Вся тварь до грехопадения обладала естественным бессмертием. Бог породил сынов Божьих, призванных стать богами, но не благодаря хищению, каким соблазнил человека дьявол, а по благодати сыновнего послушания. Изгнанием прародителей из рая начинается человеческая история. Может ли она перерасти в эсхатологию? Булгаков опять вспоминает Федорова, его идею «трудового воскрешения мертвых». По мнению Булгакова, «воскрешение, как и рождение, есть творческий акт Божьего всемогущества, которым возвращается душе усопшего животворящая ее сила, способность создать для себя, соответственно своей природе, тело; оно есть… акт теургический.
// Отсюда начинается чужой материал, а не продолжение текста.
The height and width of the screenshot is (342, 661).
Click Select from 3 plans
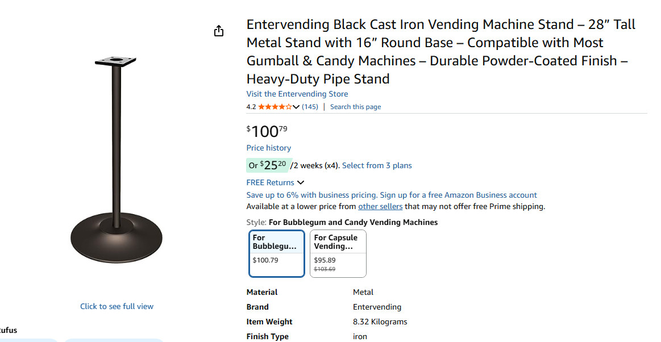[x=377, y=165]
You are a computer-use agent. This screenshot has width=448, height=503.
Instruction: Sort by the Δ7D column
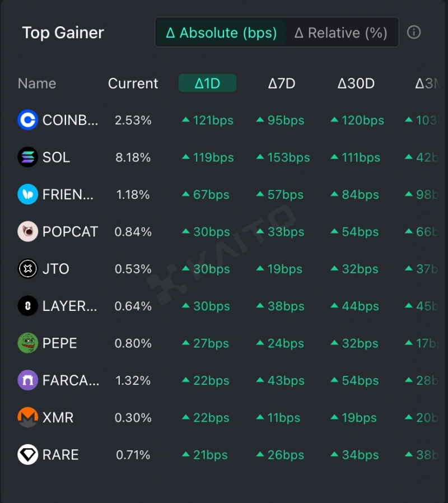tap(281, 83)
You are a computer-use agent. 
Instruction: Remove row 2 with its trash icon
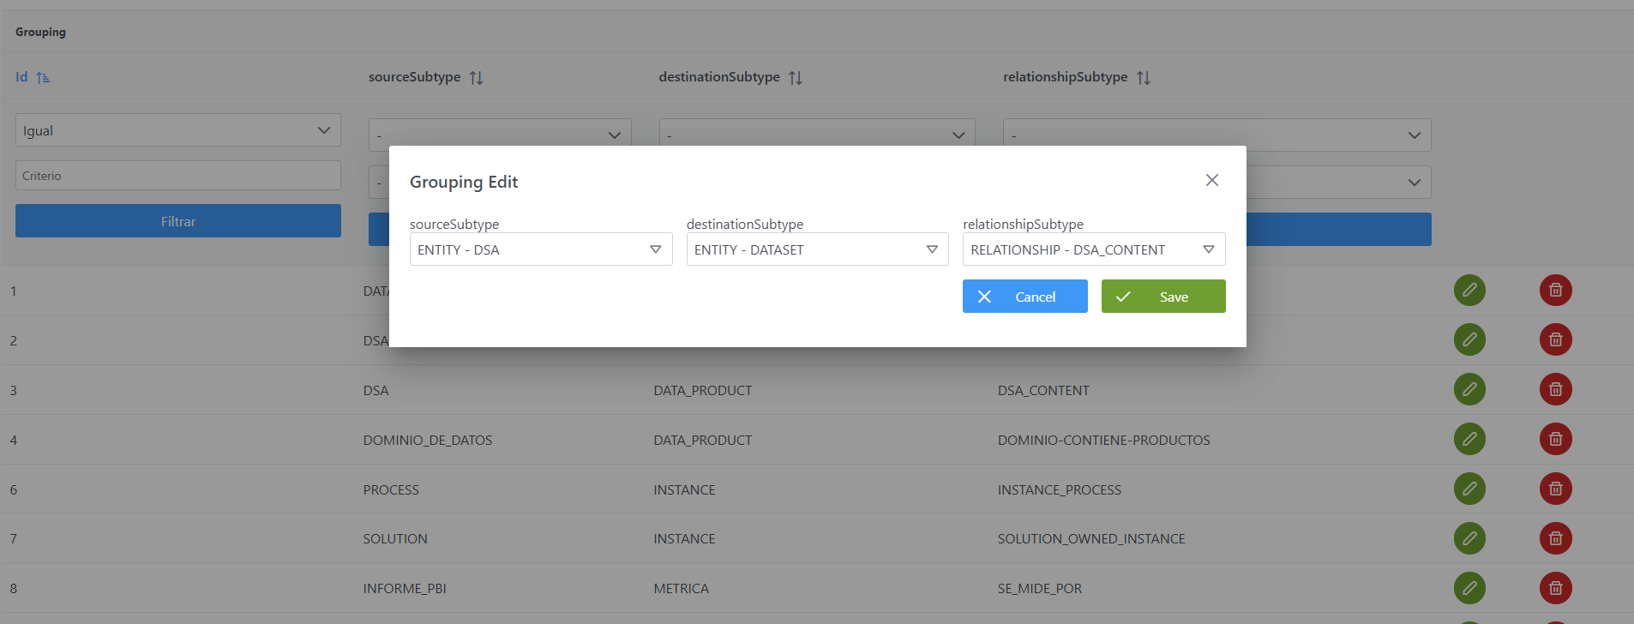1555,340
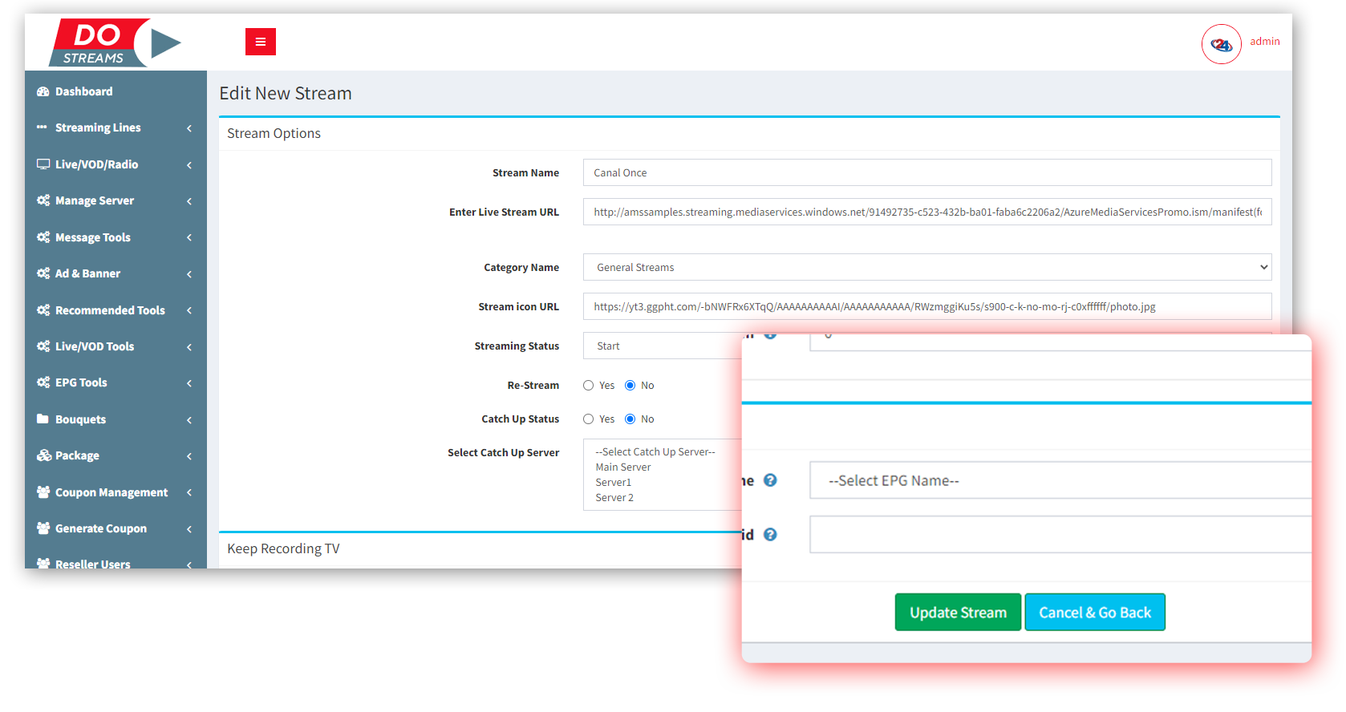
Task: Open the EPG Tools menu item
Action: 81,382
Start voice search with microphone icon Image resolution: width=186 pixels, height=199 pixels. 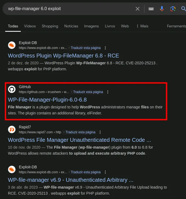[x=162, y=9]
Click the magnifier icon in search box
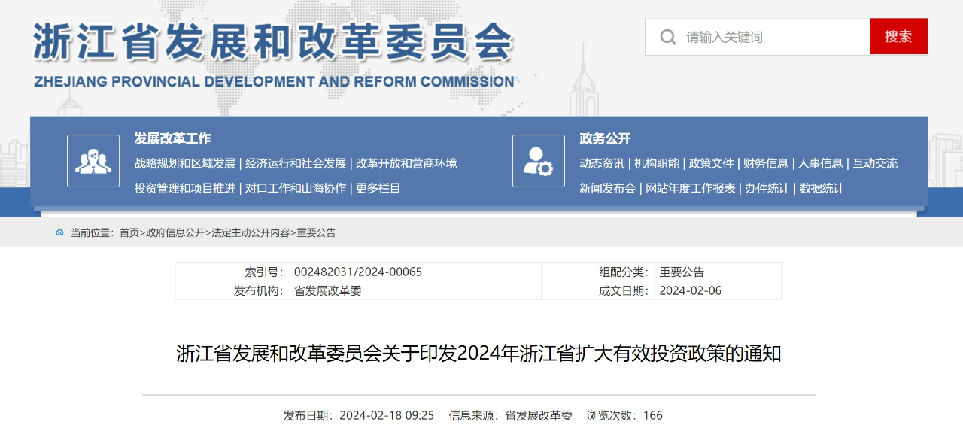This screenshot has height=425, width=963. point(667,37)
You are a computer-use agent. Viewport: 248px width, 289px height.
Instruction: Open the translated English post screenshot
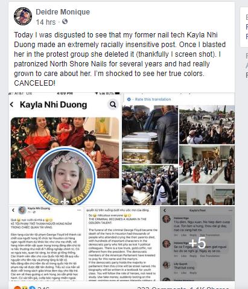pos(122,244)
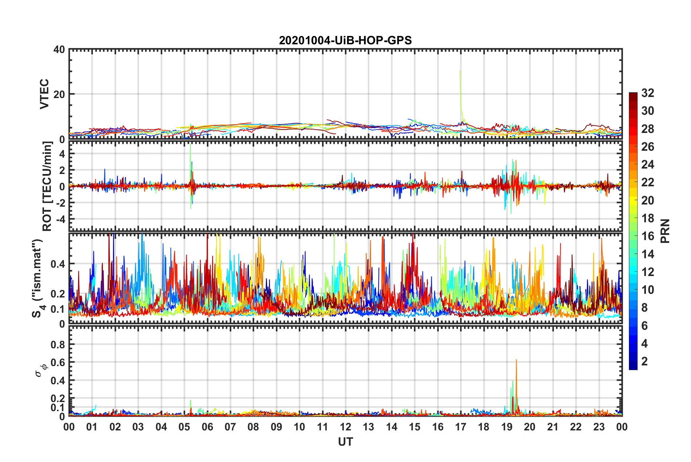
Task: Select the sigma-phi axis tick label 0.8
Action: (58, 344)
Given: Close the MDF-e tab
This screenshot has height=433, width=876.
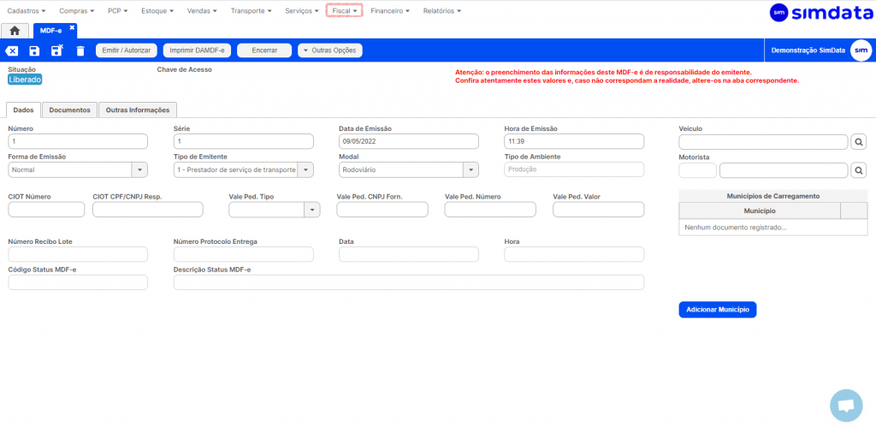Looking at the screenshot, I should (x=72, y=27).
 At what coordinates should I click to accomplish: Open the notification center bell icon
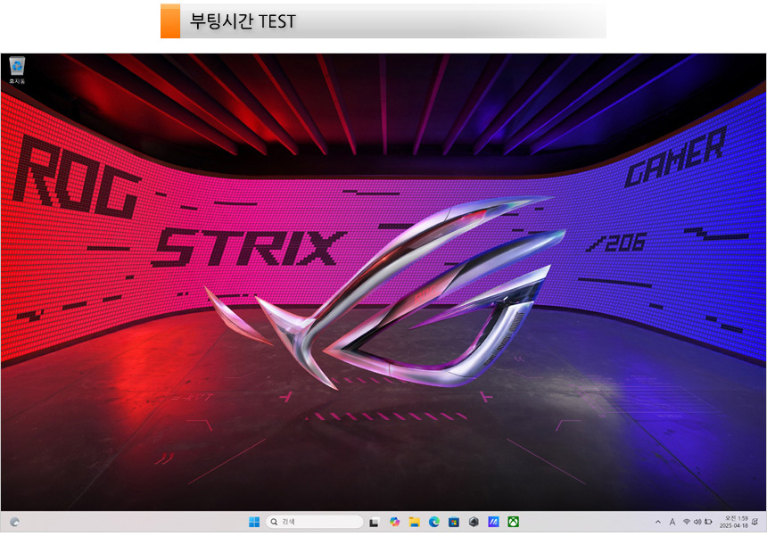(755, 522)
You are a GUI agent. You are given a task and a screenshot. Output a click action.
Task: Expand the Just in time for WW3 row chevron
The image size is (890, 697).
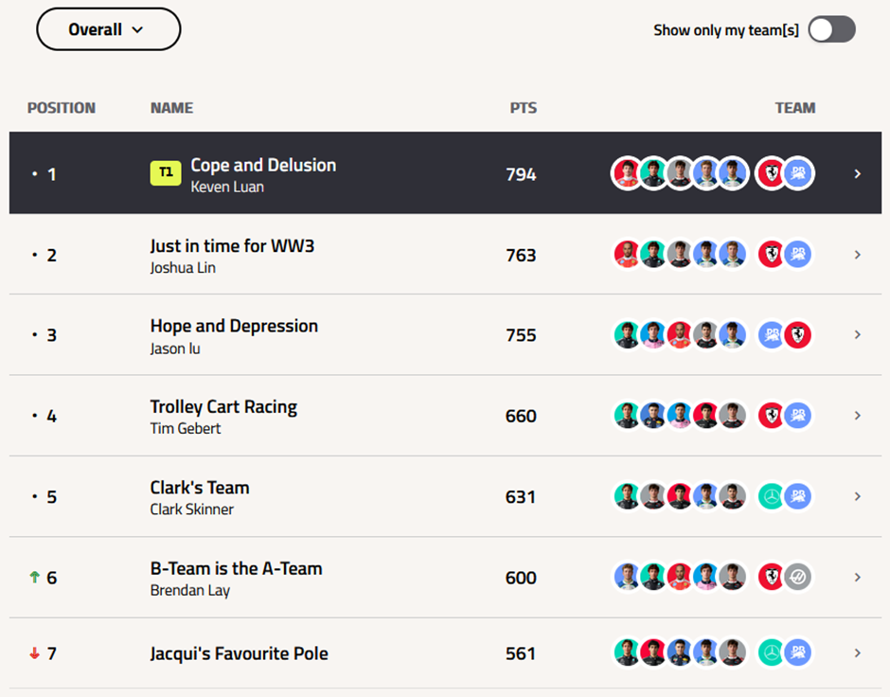(x=857, y=255)
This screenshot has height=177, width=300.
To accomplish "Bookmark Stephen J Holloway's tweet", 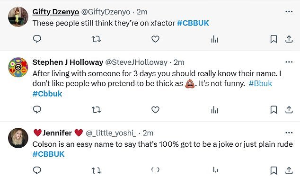I will click(x=274, y=110).
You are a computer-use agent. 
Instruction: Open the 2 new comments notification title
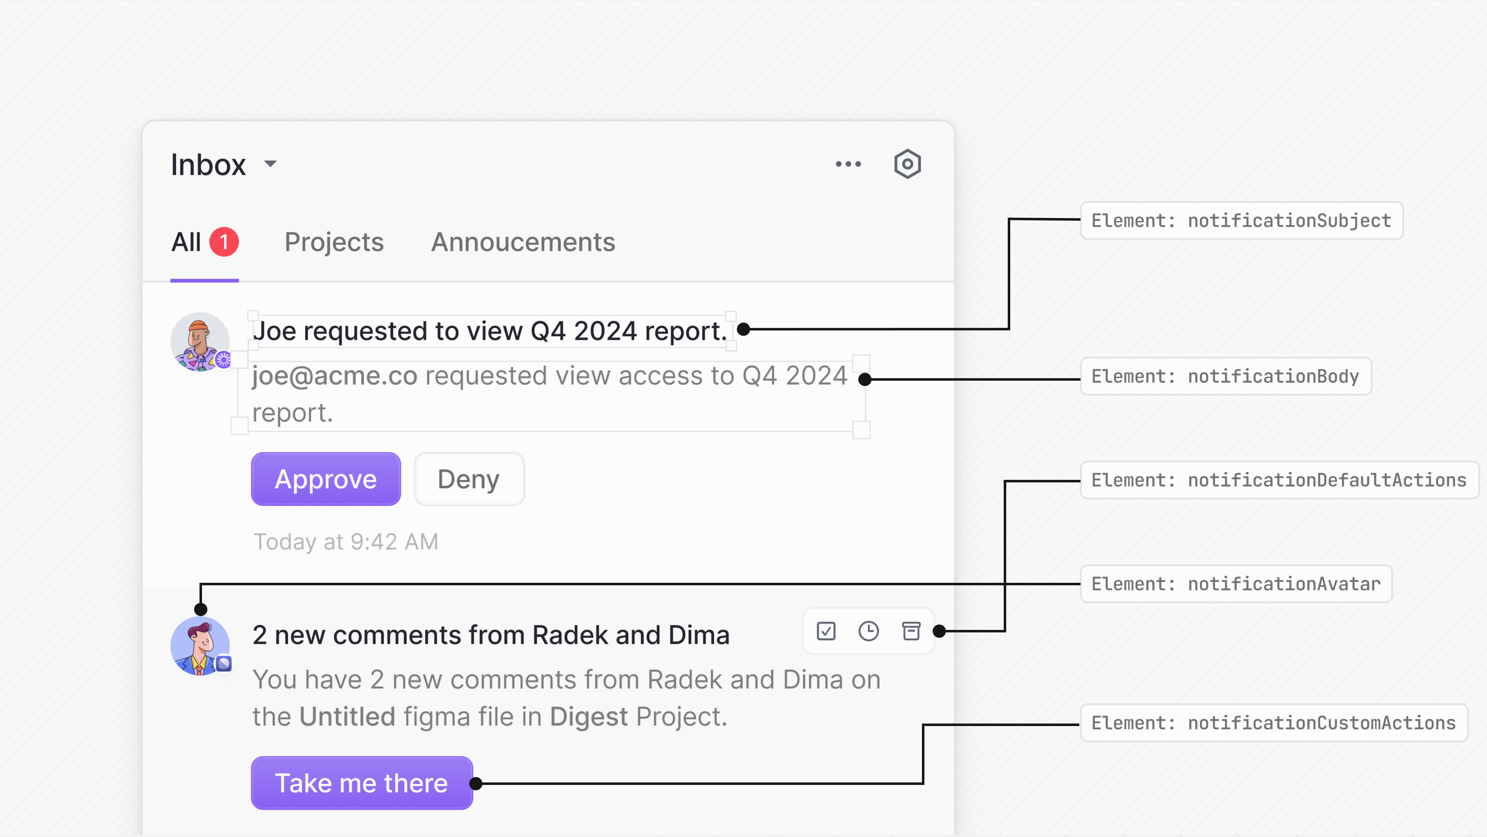491,635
Поэтому федоровский «проект» хозяйственно-трудового, магического воскрешения… грешит недолжным смешением областей хозяйства и теургии»27. Федоров хочет, чтобы человек, осуществляя волю Божию в творении, обошелся без Бога и помимо Бога с разрывом богочеловеческого единства. В случае неудачи этого «общего дела» усопшие будут воскрешены уже Богом — «многие на суд и осуждение». Учение Федорова, резюмирует Булгаков, является последним словом новоевропейского гуманизма. Перед его грандиозностью робкими и нерешительными кажутся утопии Мечникова, Фурье, Маркса. По букве федоровский проект должен быть отвергнут, но как движение сердца и воли, как молитва и вдохновение он важен и дорог. Цель истории находится за пределами истории, то есть когда кончится время, как это предсказано в Апокалипсисе.

Булгаков работал над корректурой книги «Свет невечерний», когда произошла Февральская революция. И он спрашивал себя: не наступила ли апокалиптическая эпоха? В том, что наступил новый акт всемирно-исторической трагедии, он не сомневался.